The input:
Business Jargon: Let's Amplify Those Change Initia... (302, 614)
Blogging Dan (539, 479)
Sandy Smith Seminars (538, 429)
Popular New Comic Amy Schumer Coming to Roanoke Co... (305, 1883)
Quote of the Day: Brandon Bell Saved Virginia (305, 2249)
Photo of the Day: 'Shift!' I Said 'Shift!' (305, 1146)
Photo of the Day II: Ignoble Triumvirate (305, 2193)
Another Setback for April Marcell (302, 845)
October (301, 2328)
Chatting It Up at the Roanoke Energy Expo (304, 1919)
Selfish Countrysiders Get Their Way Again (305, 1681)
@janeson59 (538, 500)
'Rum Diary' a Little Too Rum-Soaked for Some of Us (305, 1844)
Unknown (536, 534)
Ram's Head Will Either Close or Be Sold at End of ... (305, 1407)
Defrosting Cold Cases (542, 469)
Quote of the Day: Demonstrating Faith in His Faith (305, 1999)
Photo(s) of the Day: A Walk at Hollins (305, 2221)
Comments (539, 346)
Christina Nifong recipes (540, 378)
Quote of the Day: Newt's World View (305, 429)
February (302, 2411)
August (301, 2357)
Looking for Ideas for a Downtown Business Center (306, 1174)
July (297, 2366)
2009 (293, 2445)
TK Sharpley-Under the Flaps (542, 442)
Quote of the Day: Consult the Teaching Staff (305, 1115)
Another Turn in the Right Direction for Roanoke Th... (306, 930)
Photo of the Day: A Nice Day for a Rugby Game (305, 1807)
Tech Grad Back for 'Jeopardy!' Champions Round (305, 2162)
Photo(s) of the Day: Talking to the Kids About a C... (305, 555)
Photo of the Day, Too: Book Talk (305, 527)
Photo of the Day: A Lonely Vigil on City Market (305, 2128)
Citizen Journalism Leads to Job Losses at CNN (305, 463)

Requirement:
Retype every record exactly, omitting nothing.

Task output:
Business Jargon: Let's Amplify Those Change Initia... (302, 614)
Blogging Dan (539, 479)
Sandy Smith Seminars (538, 429)
Popular New Comic Amy Schumer Coming to Roanoke Co... (305, 1883)
Quote of the Day: Brandon Bell Saved Virginia (305, 2249)
Photo of the Day: 'Shift!' I Said 'Shift!' (305, 1146)
Photo of the Day II: Ignoble Triumvirate (305, 2193)
Another Setback for April Marcell (302, 845)
October (301, 2328)
Chatting It Up at the Roanoke Energy Expo (304, 1919)
Selfish Countrysiders Get Their Way Again (305, 1681)
@janeson59 (538, 500)
'Rum Diary' a Little Too Rum-Soaked for Some of Us (305, 1844)
Unknown (536, 534)
Ram's Head Will Either Close or Be Sold at End of ... (305, 1407)
Defrosting Cold Cases (542, 469)
Quote of the Day: Demonstrating Faith in His Faith (305, 1999)
Photo(s) of the Day: A Walk at Hollins (305, 2221)
Comments (539, 346)
Christina Nifong recipes (540, 378)
Quote of the Day: Newt's World View (305, 429)
February (302, 2411)
August (301, 2357)
Looking for Ideas for a Downtown Business Center (306, 1174)
July (297, 2366)
2009 (293, 2445)
TK Sharpley-Under the Flaps (542, 442)
Quote of the Day: Consult the Teaching Staff (305, 1115)
Another Turn in the Right Direction for Roanoke Th... (306, 930)
Photo of the Day: A Nice Day for a Rugby Game (305, 1807)
Tech Grad Back for 'Jeopardy!' Champions Round (305, 2162)
Photo(s) of the Day: Talking to the Kids About a C... (305, 555)
Photo of the Day, Too: Book Talk (305, 527)
Photo of the Day: A Lonely Vigil on City Market (305, 2128)
Citizen Journalism Leads to Job Losses at CNN (305, 463)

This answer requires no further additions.